Reading that clause, it's clear the NFL is correct when it asserts that the NIH makes the funding decisions.

However, under the section regarding FNIH activities, the MOU reads:

Key parts: "FNIH is responsible for all interactions with the Donor(s) throughout the life of the Program…In addition, FNIH will use reasonable efforts to facilitate resolution of any Donor related issues that arise with respect to the applicable project."

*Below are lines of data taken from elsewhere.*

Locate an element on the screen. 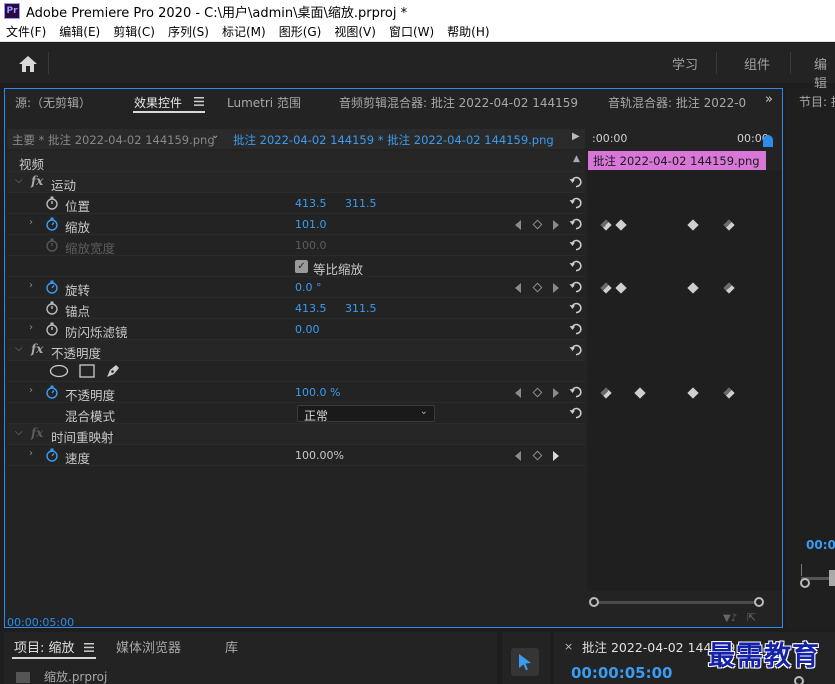 This screenshot has width=835, height=684. workspace-learn: 学习 is located at coordinates (685, 64).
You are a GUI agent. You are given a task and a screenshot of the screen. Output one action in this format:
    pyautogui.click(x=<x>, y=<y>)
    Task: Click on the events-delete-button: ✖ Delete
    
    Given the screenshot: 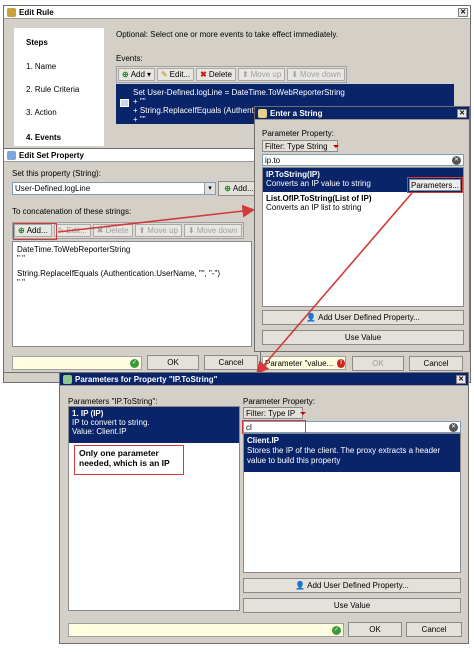 What is the action you would take?
    pyautogui.click(x=216, y=74)
    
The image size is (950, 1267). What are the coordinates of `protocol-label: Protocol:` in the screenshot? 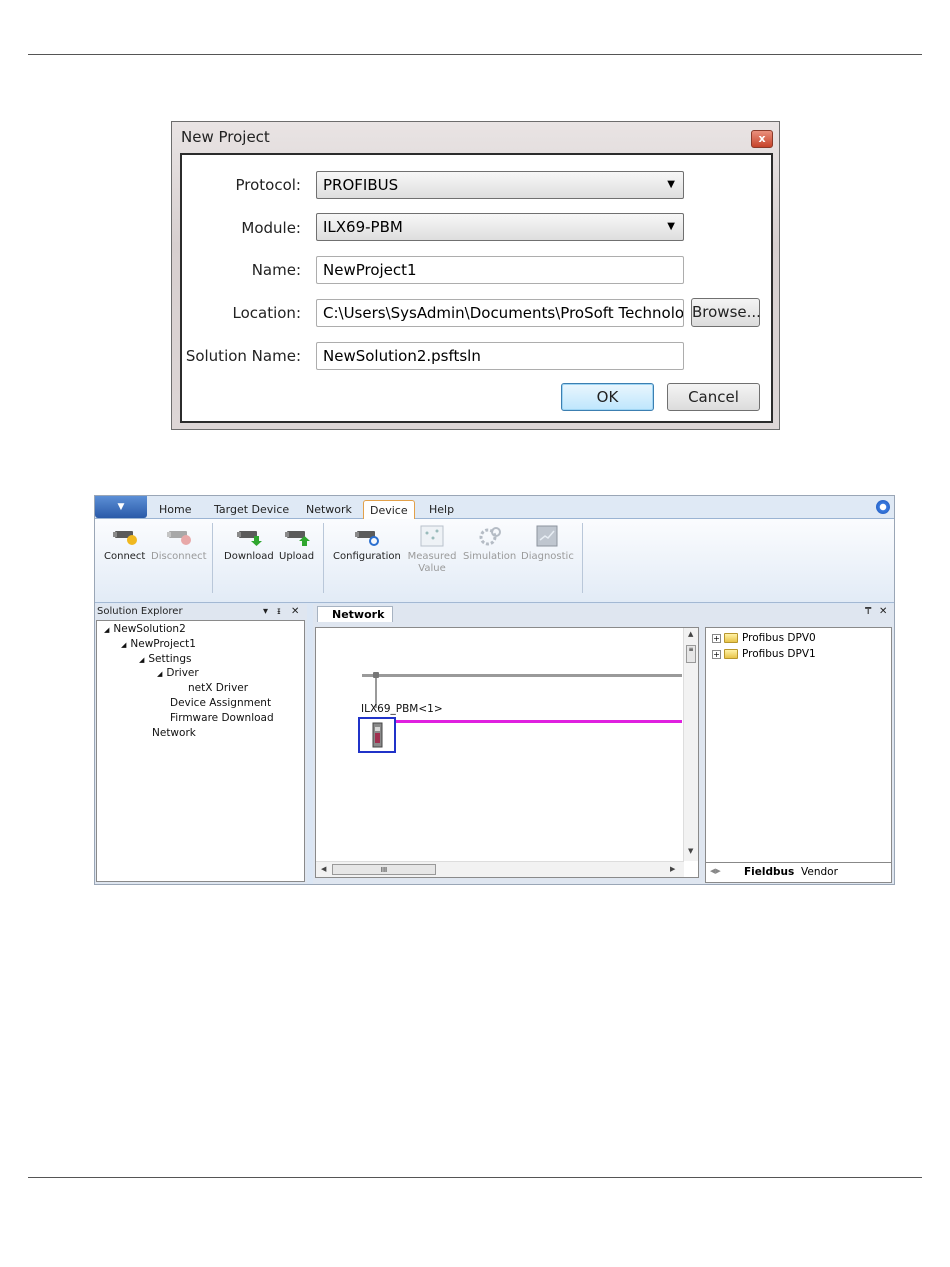 It's located at (268, 185).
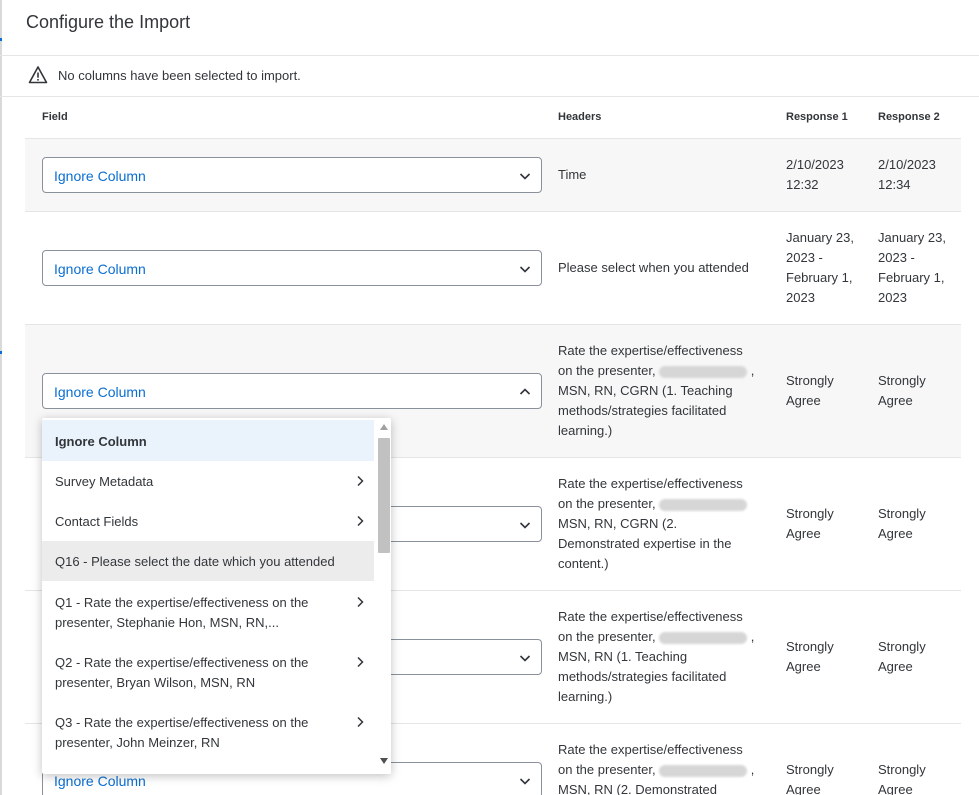 Image resolution: width=979 pixels, height=795 pixels. I want to click on dropdown-option-label-line: Contact Fields, so click(97, 522).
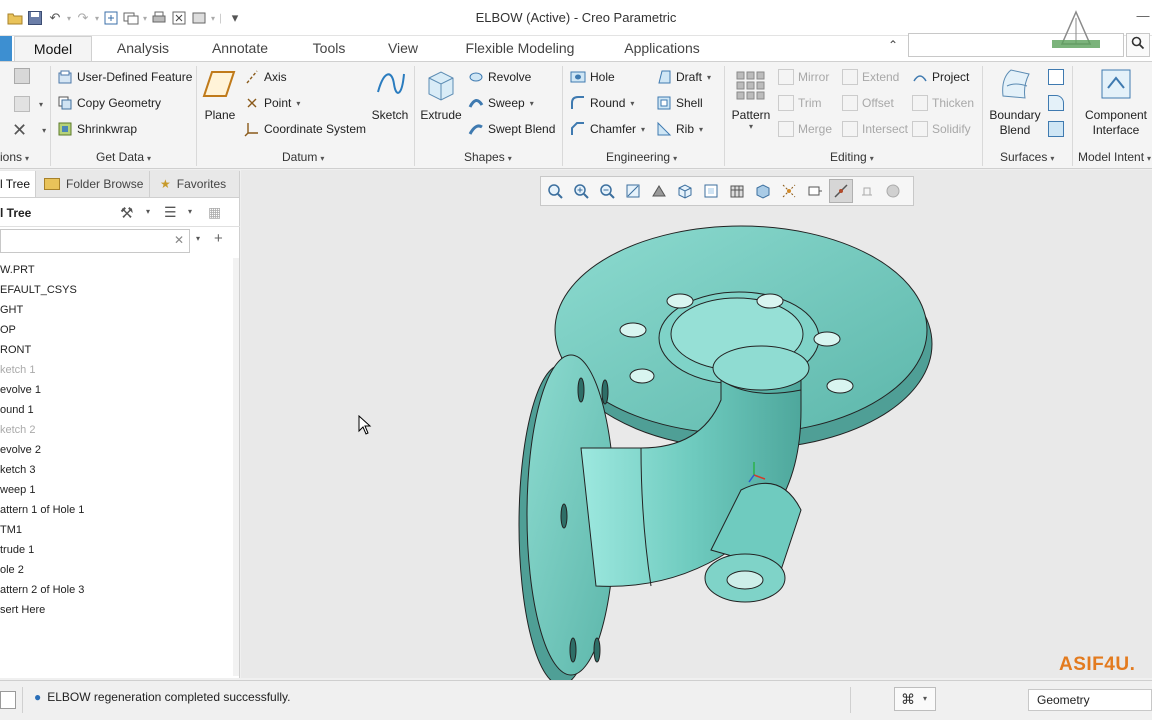  What do you see at coordinates (789, 191) in the screenshot?
I see `datum-display-icon` at bounding box center [789, 191].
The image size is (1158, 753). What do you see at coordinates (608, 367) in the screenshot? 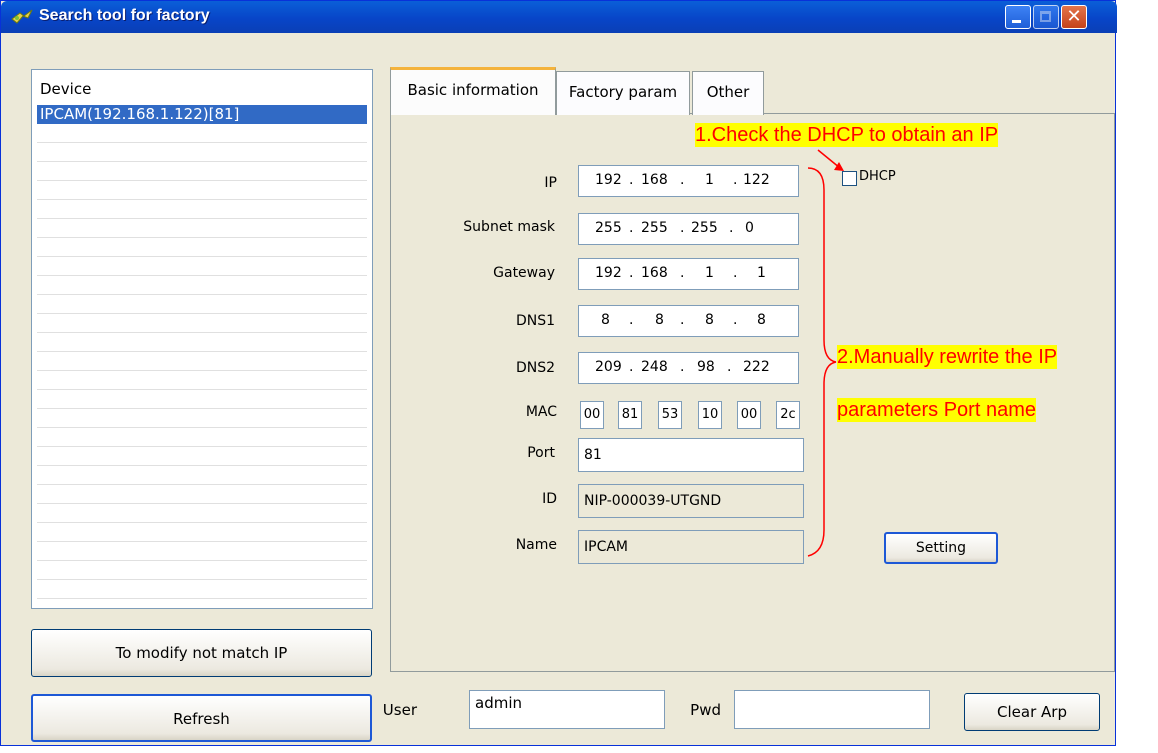
I see `dns2-octet: 209` at bounding box center [608, 367].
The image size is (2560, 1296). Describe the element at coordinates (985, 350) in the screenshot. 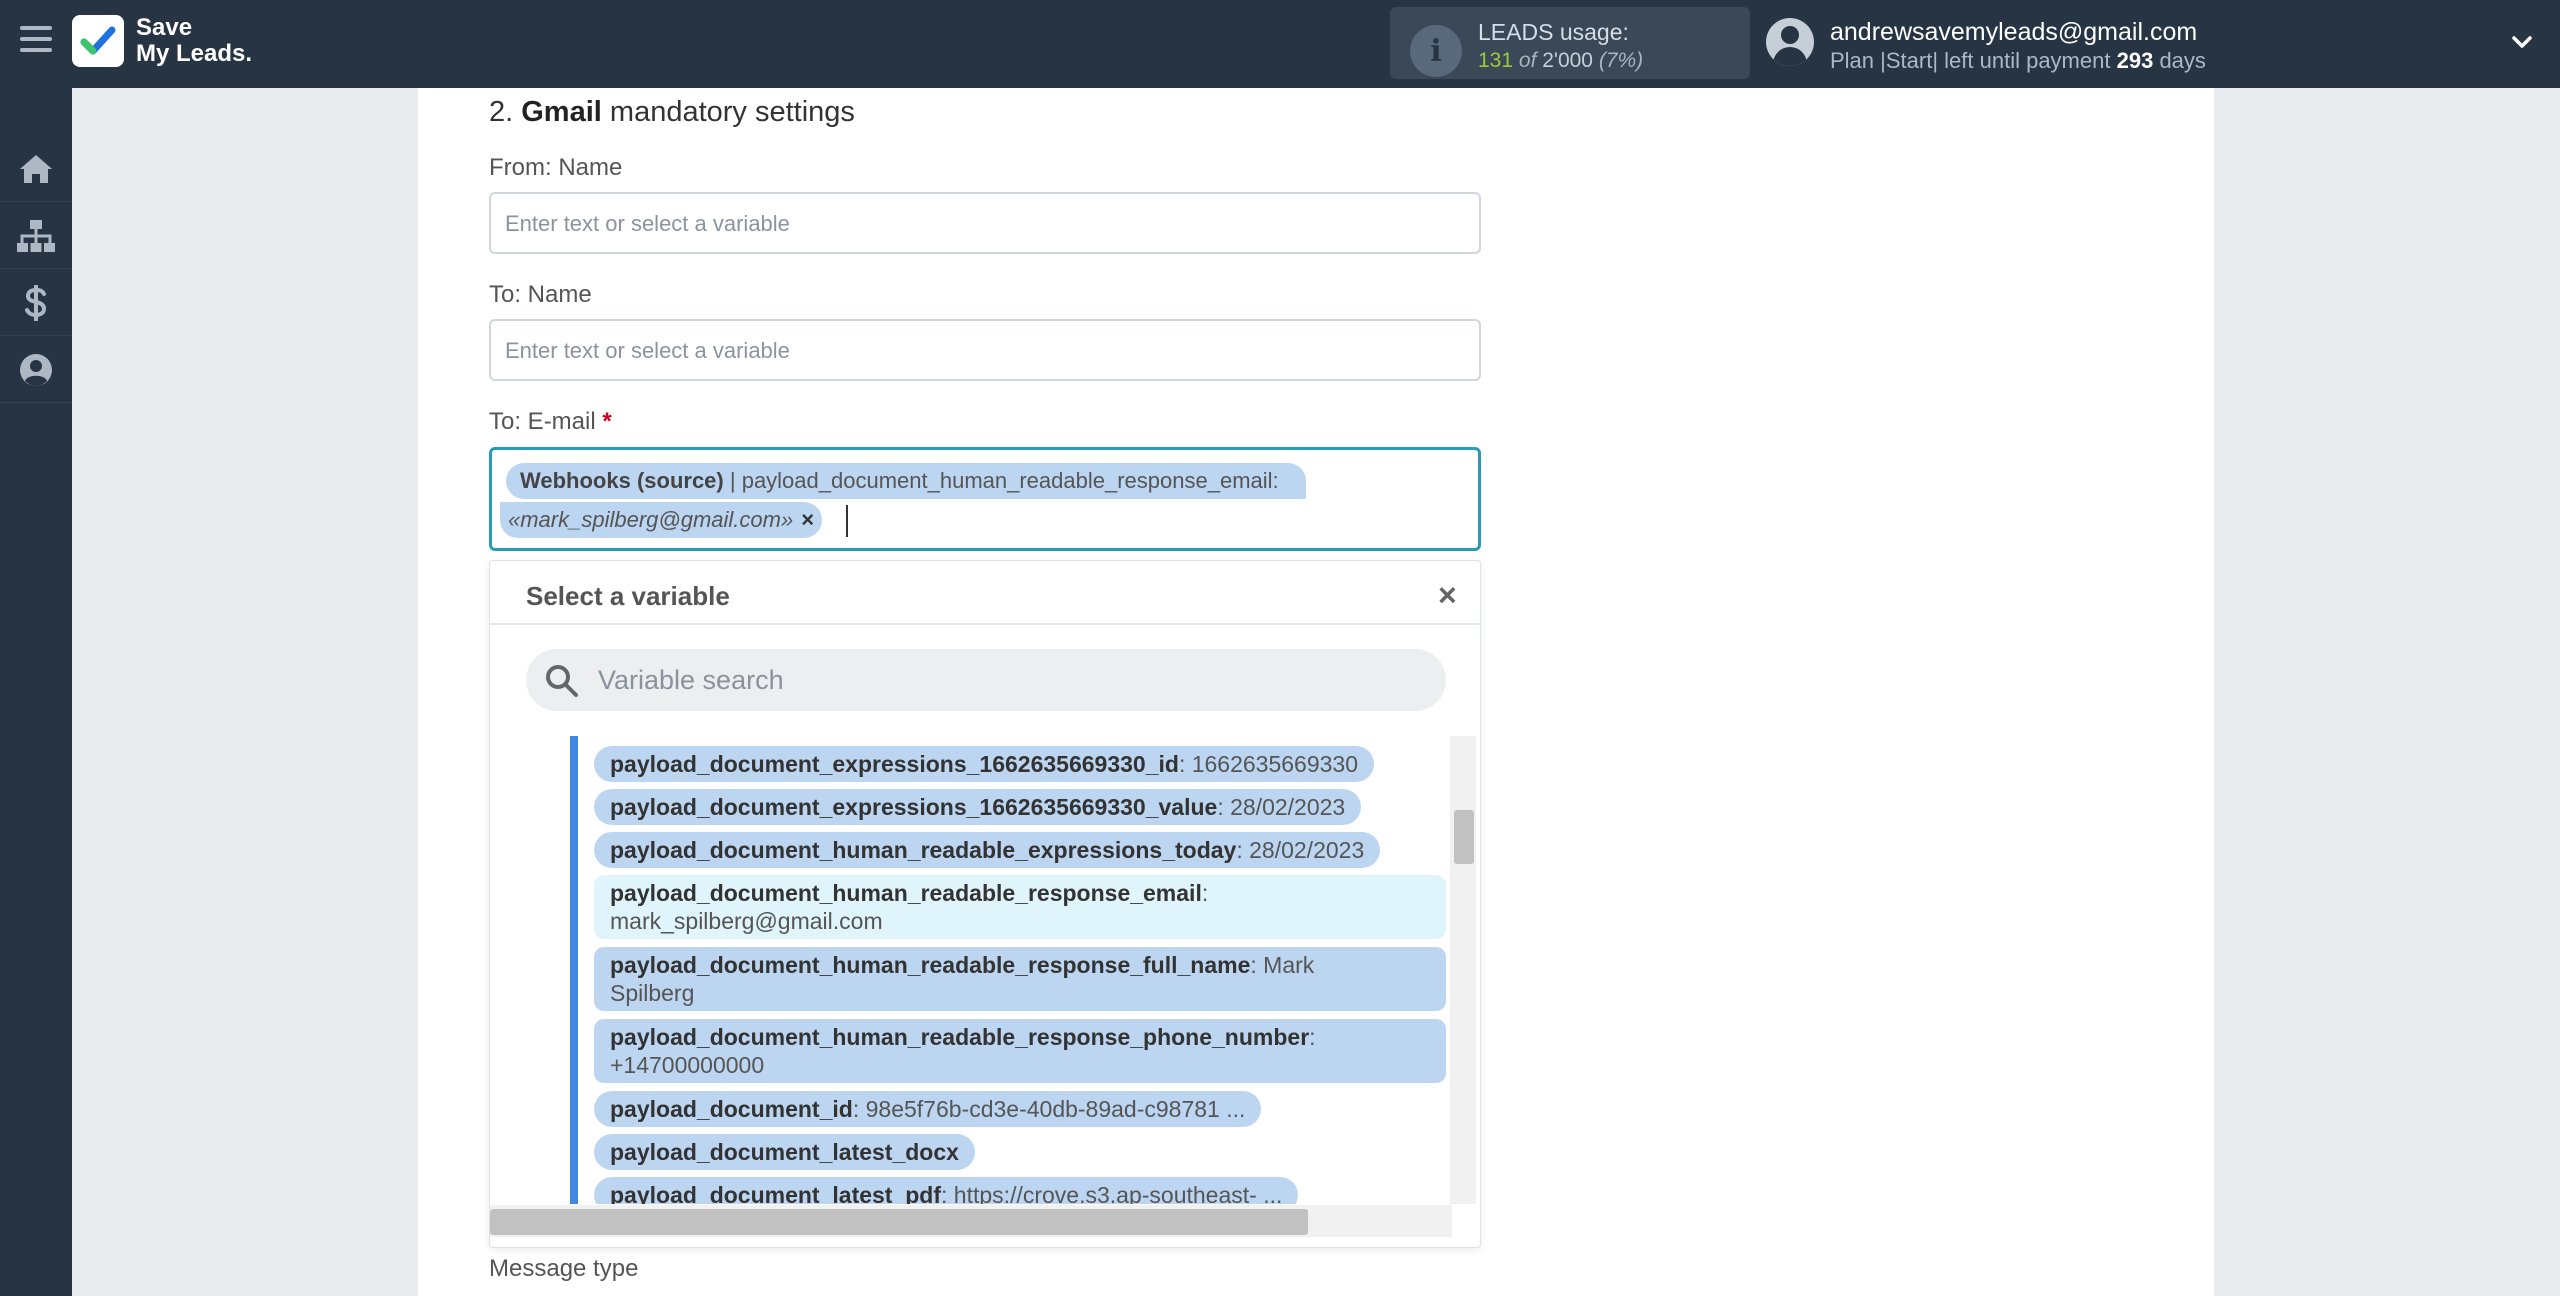

I see `to-name-input: Enter text or select a variable` at that location.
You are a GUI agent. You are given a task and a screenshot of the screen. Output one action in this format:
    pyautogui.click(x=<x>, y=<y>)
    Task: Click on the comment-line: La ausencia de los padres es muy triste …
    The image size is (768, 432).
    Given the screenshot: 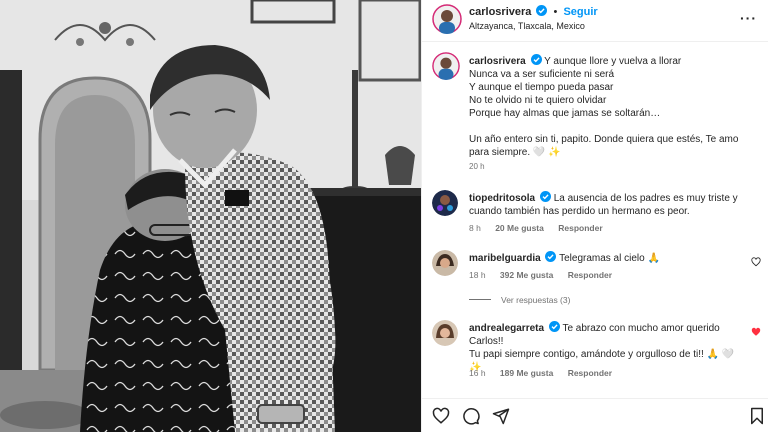 What is the action you would take?
    pyautogui.click(x=646, y=198)
    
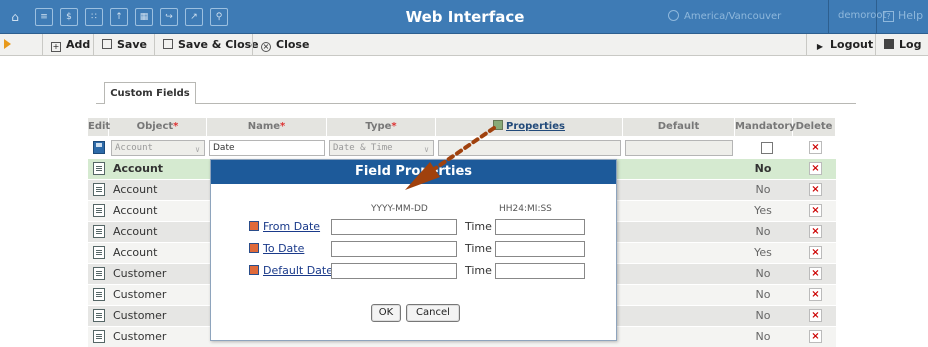  I want to click on add-icon: +, so click(56, 47).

This is incredibly vague—who knows what constitutes a "reasonable effort" or "resolution"—but does bring up an important possibility regarding OTL's report. This is pure speculation, but the MOU would allow for the NFL to express concern to the FNIH that their money would fund Dr. Robert Stern's research. At this point, it's entirely possible, from what we currently know, that the FNIH facilitated a "resolution" that involved the NIH funding Stern's research and the NFL funding other programs. After all, someone was always going to get funded by the NIH and others by the NFL. It's not entirely clear it matters to the NIH who funds what. (If my theory is correct, this would also raise the question of why the NFL would care so much which research program they actually funded if they were all going to get funded by someone regardless.)

The MOU does make one thing clear: all the relevant communications go between the FNIH and the NFL. Unfortunately, the FNIH is a non-profit organization, not a government entity, and therefore not subject to the Freedom of Information Act.